> SOURCE EXCERPT:

---

*122 Opinion
The superior court granted the motion for nonsuit of the San Luis Obispo County Telegram-Tribune and various individual defendants in a libel action, and plaintiff Ethan Jennings, Jr., appeals, We find the newspaper’s allegedly defamatory descriptions of Jennings’ federal tax prosecution sufficiently within the “literary license” of a newspaper reporting official proceedings that the so-called “fair report” privilege of Civil Code section 47, subdivision 4 was established as a matter of law on plaintiff’s evidence, and thus affirm.
I
In April 1977 Ethan A. Jennings, Jr., a long-time resident and an established architect in San Luis Obispo, was accused in district court in Los Angeles of failing to file income tax returns for the years 1970 and 1971, when he allegedly received gross income of approximately $180,000 and $256,000. On May 10, 1977, accompanied by present counsel, he pleaded no contest to the misdemeanor offenses of “willfully and knowingly” failing to file income tax returns for those two calendar years (26 U.S.C. § 7203).
The next morning, Pete Dunan, a staff writer for the Telegram-Tribune, heard a radio report and read a brief article in the Los Angeles Times concerning the tax prosecution. He contacted several sources about the plea and its consequences, but was unable to reach Jennings. That afternoon’s edition of the Telegram-Tribune ran a page-one news story under his byline, accompanied by the headline, “Prominent SLO architect convicted of tax fraud.”
Dunan wrote, “San Luis Obispo architect Ethan A. Jennings Jr. faces a possible sentence of up to two years in prison and a $20,000 fine for his failure to file federal income tax returns during 1970 and 1971. [f] Jennings pleaded no contest in Los Angeles Federal Court Tuesday to charges he failed to report a total combined income during the two years of more than $436,000.” The article explained the legal effect of a no contest plea and reported comments by the prosecuting attorney and an Internal Revenue Service (IRS) spokesman concerning Jennings’ possible sentence. It also briefly described Jennings’ professional background and concluded his architect’s “license [was] valid and not in jeopardy because of his tax difficulties.”
On May 17, 1977, the Telegram-Tribune reiterated Jennings “pleaded no contest to income tax evasion charges in federal court last week” and reported he had subsequently been asked to resign as president of Dalessi *123 Center Inc., a local enterprise formed to develop and construct a highly publicized building project in downtown San Luis Obispo—a project vigorously opposed by the newspaper. The article also observed, “Jennings was convicted on his plea to charges he failed to report an income of more than $436,000 during 1970 and 1971.”
This was followed by a third Telegram-Tribune article two days later. There, the paper noted Jennings agreed to resign as president of Dalessi and reported, “[Dalessi] Board Chairman Althea Meissner said the board called for Jennings’ resignation after he pleaded no contest in federal court last week to charges of failing to report $436,000 taxable income in 1970 and 1971.”

---

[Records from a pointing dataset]

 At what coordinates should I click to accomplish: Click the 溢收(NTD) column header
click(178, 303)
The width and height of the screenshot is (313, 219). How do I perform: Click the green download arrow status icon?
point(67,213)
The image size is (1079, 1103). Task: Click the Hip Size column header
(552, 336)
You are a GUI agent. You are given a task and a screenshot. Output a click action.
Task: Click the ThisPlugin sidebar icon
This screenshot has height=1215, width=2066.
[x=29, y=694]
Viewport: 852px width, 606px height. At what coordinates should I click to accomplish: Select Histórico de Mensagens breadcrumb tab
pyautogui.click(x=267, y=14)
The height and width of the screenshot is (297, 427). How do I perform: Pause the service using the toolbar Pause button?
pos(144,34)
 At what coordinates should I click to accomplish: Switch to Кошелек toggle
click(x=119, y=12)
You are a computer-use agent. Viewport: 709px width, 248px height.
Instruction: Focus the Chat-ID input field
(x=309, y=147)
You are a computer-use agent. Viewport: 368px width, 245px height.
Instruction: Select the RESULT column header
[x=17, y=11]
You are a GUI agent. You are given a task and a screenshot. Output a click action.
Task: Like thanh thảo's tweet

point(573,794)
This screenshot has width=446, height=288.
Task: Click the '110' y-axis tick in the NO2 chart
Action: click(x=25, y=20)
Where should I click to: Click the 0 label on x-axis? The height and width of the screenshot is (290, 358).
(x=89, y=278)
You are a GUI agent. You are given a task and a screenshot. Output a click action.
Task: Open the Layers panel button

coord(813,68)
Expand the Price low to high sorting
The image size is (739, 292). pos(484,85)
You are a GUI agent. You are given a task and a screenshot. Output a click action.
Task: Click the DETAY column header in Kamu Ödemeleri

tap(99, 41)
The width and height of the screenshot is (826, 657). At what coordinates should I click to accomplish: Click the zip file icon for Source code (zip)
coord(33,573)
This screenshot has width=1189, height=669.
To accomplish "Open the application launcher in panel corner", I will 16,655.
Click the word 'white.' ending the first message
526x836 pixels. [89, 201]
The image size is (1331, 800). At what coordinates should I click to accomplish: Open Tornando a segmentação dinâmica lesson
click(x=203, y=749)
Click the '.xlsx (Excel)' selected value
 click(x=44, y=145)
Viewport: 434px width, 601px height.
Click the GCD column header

---

> WRITTEN TASKS:
1 > In the court opinion, what headline ran with Pete Dunan's page-one story about Jennings?
2 > Resume the court opinion, beginning after its last sentence.

> RESPONSE LIST:
1 > "Prominent SLO architect convicted of tax fraud."

2 >
Pursuant to Civil Code section 48a, Jennings’ attorney sent a telegram to the editors and publishers of the newspaper on June 4, 1977, labeling certain portions of each article libelous and demanding a retraction. The Tribune declined.
Yet a fourth article appeared in the newspaper on June 2, 1977, after Jennings was sentenced in district court: “Ethan A. Jennings, San Luis Obispo architect, was given a one-year suspended sentence and four years probation by a Los Angeles federal court judge Tuesday for failing to file income tax returns for 1970 and 1971.” 1 The article continued, “The maximum possible sentence in Jennings’ case is two years in prison and a $20,000 fine for his failure to file income [szc] during the two years of more than $436,000.” 2 Jennings’ demand for retraction of this article was also rejected.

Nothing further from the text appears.